Le principe de base est que plus une source acoustique est de taille importante, plus elle est directive. Cette taille de source s'entend par rapport à la longueur d'onde à reproduire, c'est-à -dire que plus la fréquence est grave, plus la source doit être grande, de plusieurs mètres (3,4 m de longueur d'onde à 100 Hz, on considère comme contrôlé à partir du double à peu près soit 6,8 m).
Pour qu'une source ne génère que des interférences constructives dans sa zone de lobe principal, et une majorité de destructives en dehors, l'espacement entre sources doit être inférieur à la moitié de la longueur d'onde. Cette fois la limite est dans les hautes fréquences, car il faudrait des composants très petits pour reproduire dans ces conditions l’extrême aigu, 17 cm correspondant à 1 kHz et à peu près à la limite de taille pour un haut-parleur « de puissance », à 15 kHz la limite est proche du millimètre.
Les phénomènes ondulatoires des interférences sont bien décrits depuis Huygens au XVIIe siècle, et le modèle ondulatoire donné par Fresnel vers 1815 laisse une porte théorique ouverte aux futurs électro-acousticiens, par la création d'un front d'onde cohérent de longueur étendue à partir de sources ponctuelles, qui permettra la création d'une source acoustique directive à partir de sources omnidirectionnelles, les haut-parleurs (inventés en 1877 par Siemens).

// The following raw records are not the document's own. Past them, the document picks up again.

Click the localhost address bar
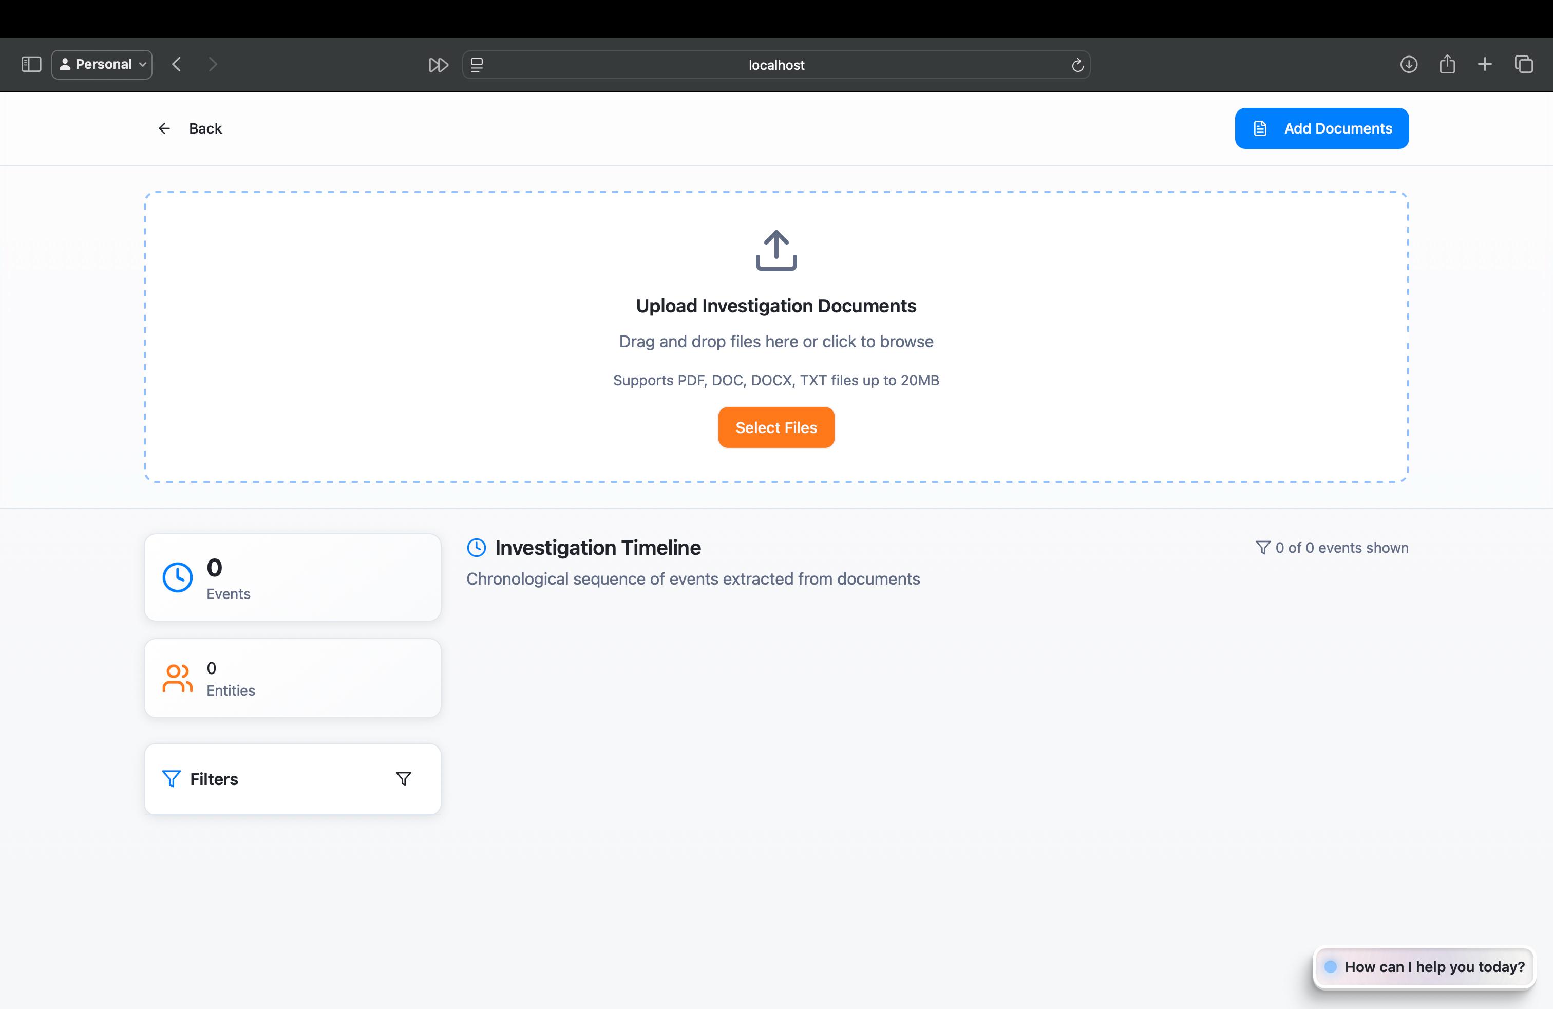 point(776,65)
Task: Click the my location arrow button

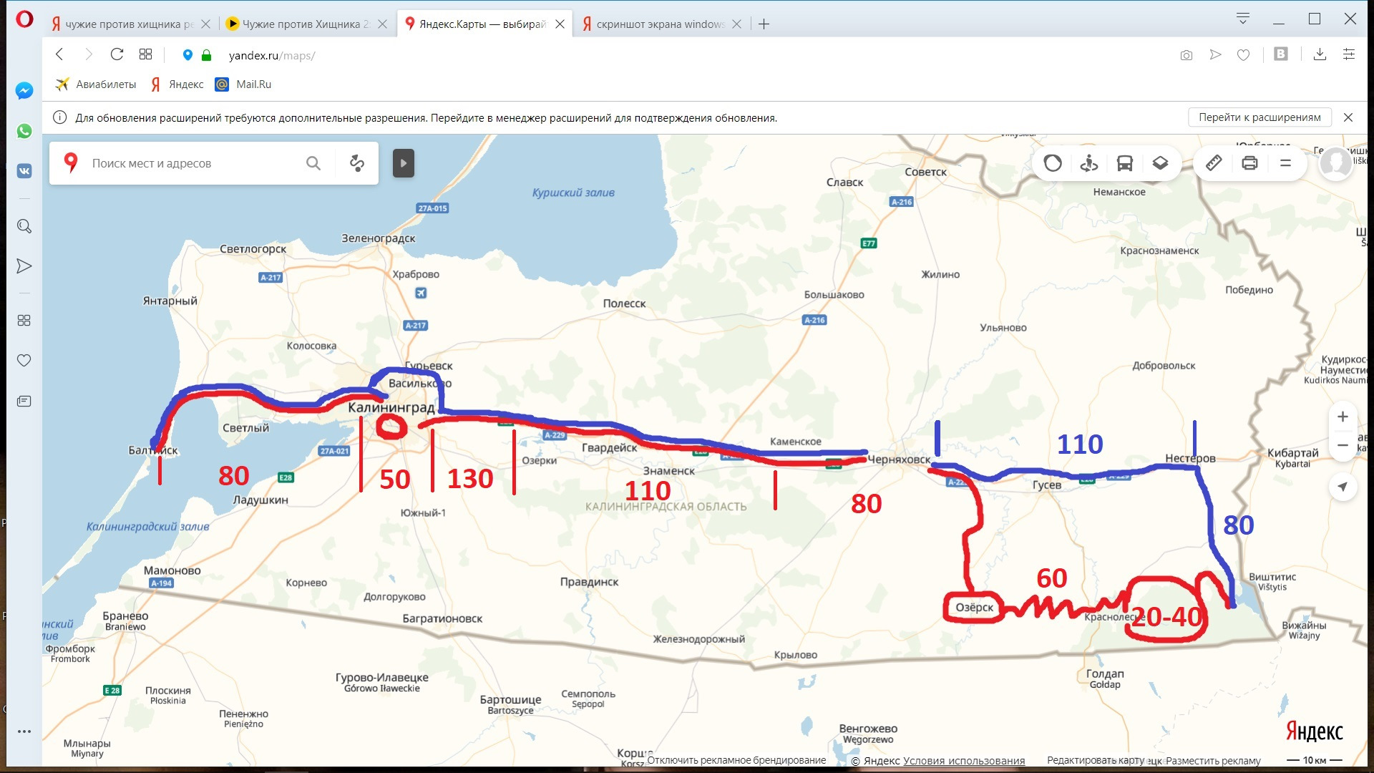Action: (x=1343, y=487)
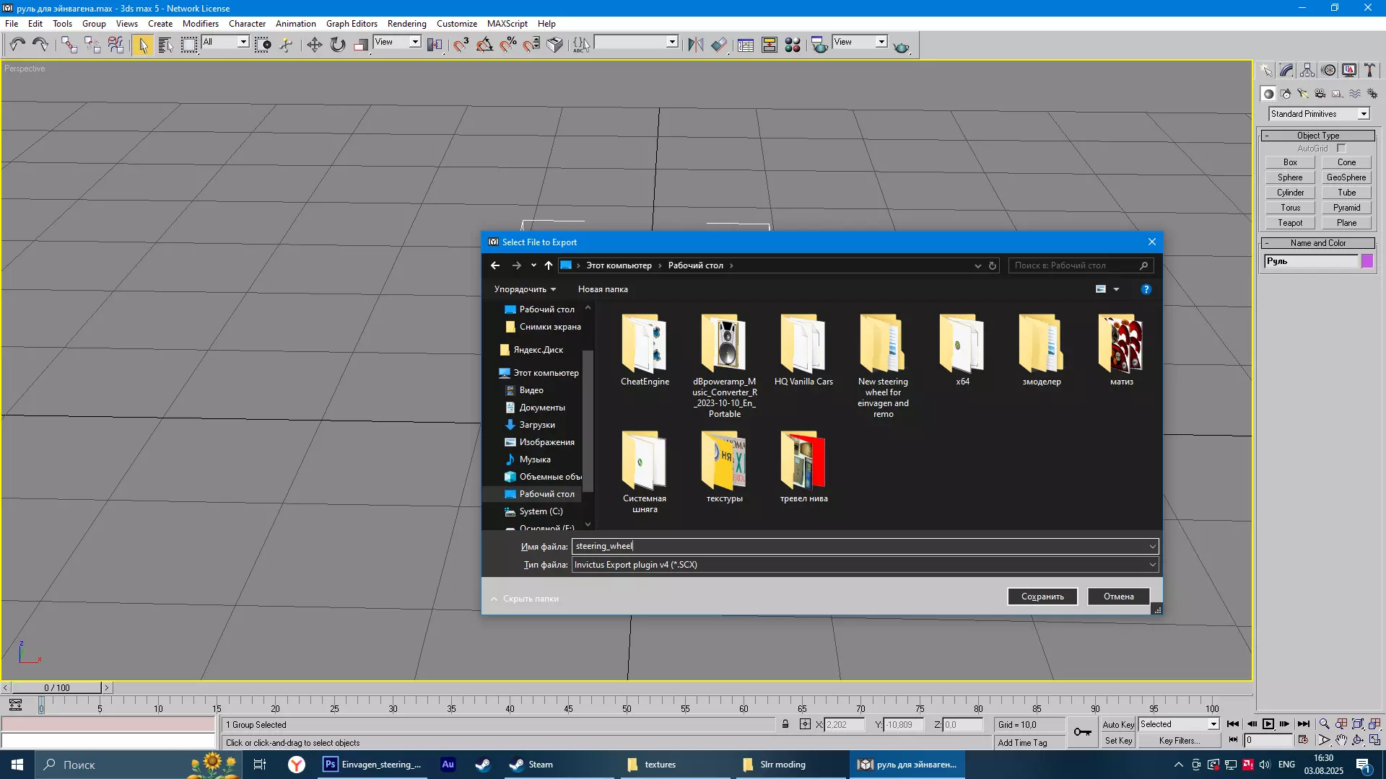Viewport: 1386px width, 779px height.
Task: Open the Material Editor icon
Action: point(793,45)
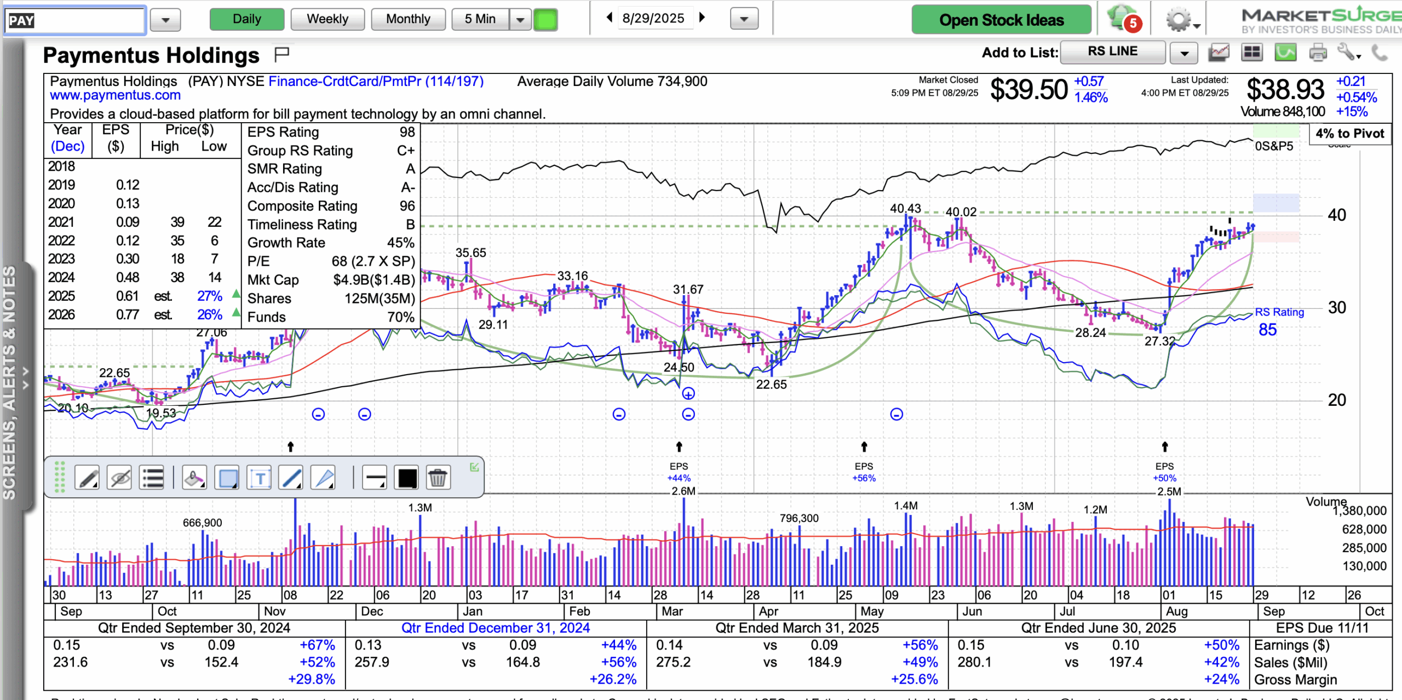Select the text box annotation tool
This screenshot has width=1402, height=700.
pyautogui.click(x=260, y=478)
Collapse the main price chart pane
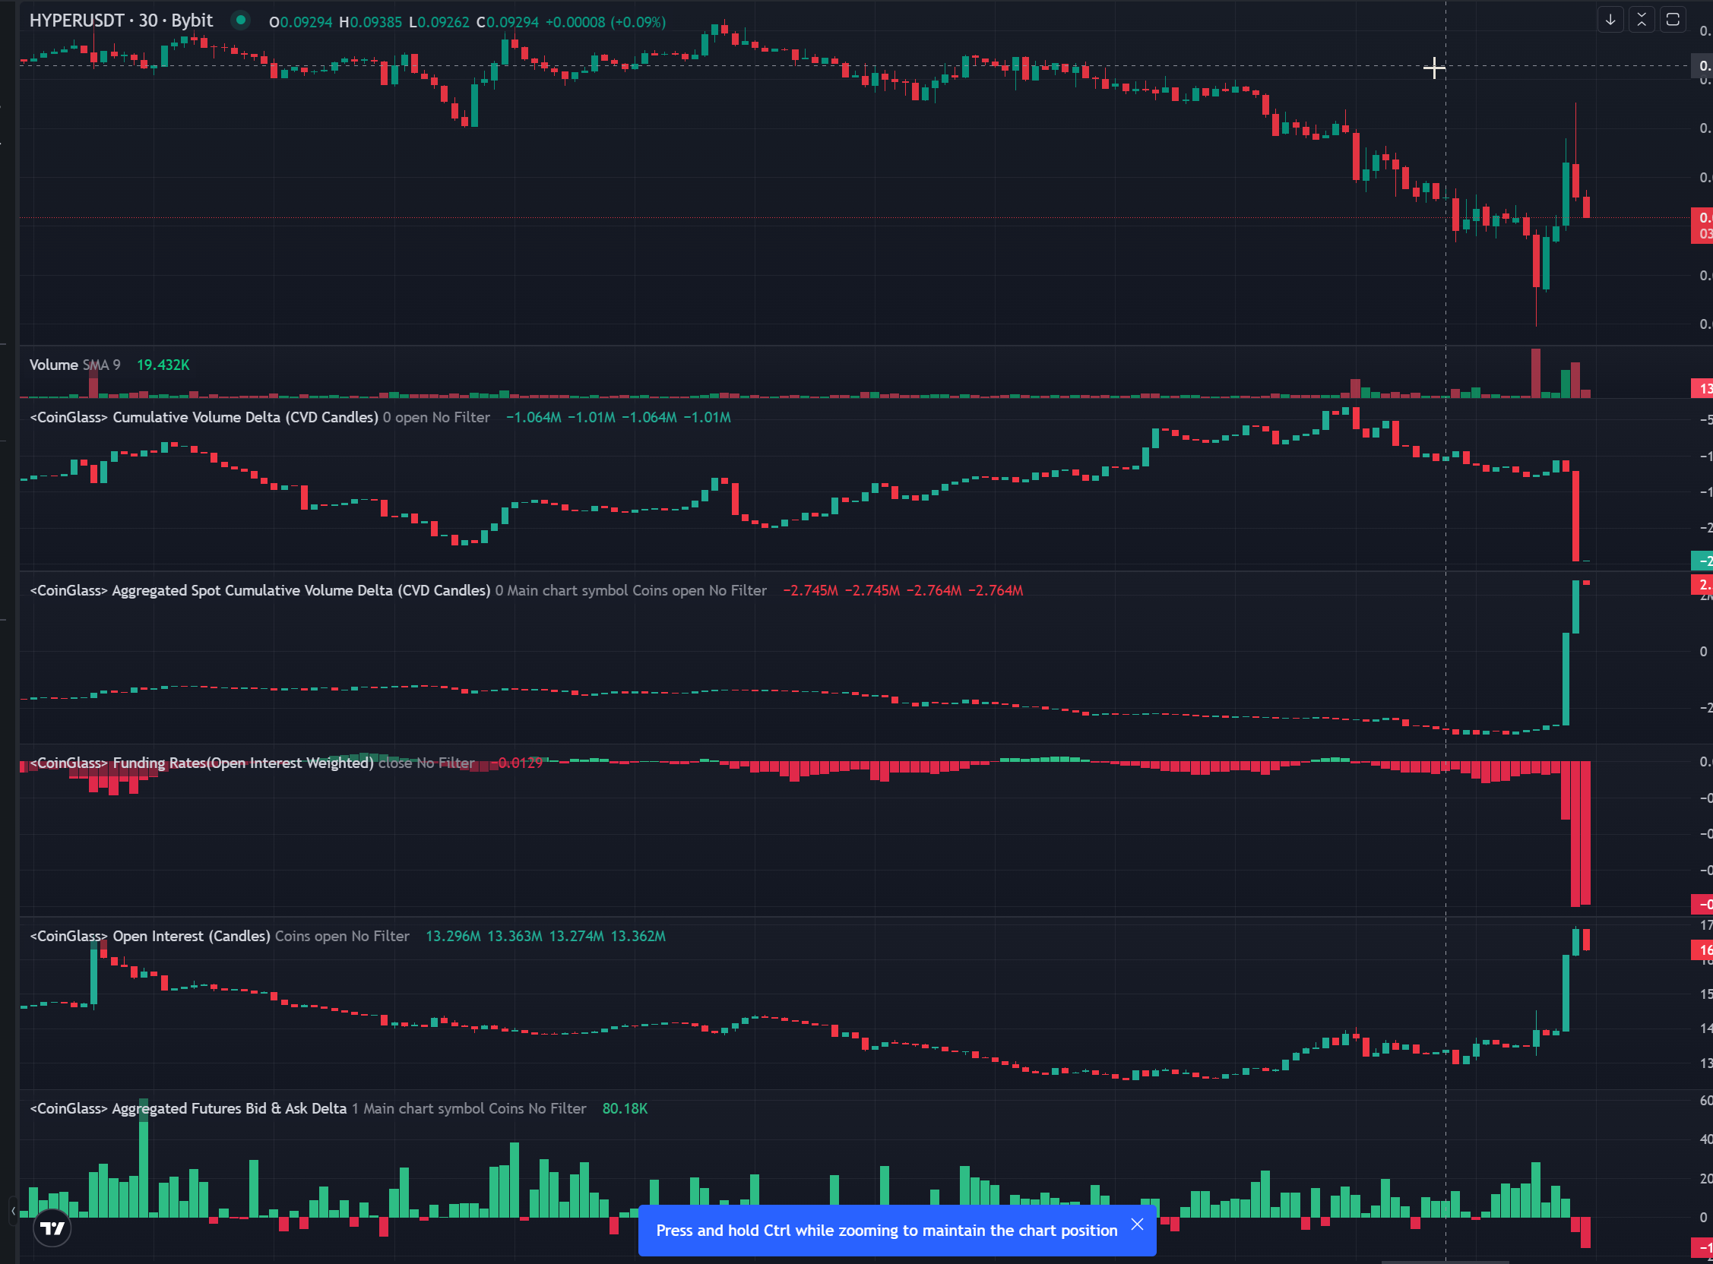Image resolution: width=1713 pixels, height=1264 pixels. coord(1642,20)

Ces principes ont été bien connus et décrits d'un point de vue acoustique par Olson dès 1957, et ont permis de nombreuses réalisations réussies de sonorisation de lieux très réverbérants, mais longtemps limités à une bande passante faible les réduisant aux applications non musicales comme les annonces vocales.
Un système respectant ces principes pourra être considéré comme une « quasi source ligne », c'est-à -dire que l'on peut faire le parallèle avec un autre phénomène ondulatoire mais électromagnétique : l'antenne acoustique[1]. Une source linéique continue de longueur infinie se propage d'une manière cylindrique, alors que celle issue d'un point source infiniment petit se propage selon une sphère. Le volume d'une sphère augmente plus vite que celui d'un cylindre, donc l'énergie se répand plus vite aussi : on perd 6dB de pression acoustique à chaque fois que l'on double la distance à la source, alors que dans le cas du cylindre c'est uniquement 3dB, uniquement si l'on travaille dans un espace ou les premières réflexions au sol ne sont pas crée par un matériel avec un haut coefficient d'absorption. En réalité, dans n'importe quel événement on perd 6dbs quand on double la distance. Évidemment, cette ligne source théorique n'existe pas plus que le point source, l'enceinte ou l'array d'enceinte se situe quelque part entre les deux.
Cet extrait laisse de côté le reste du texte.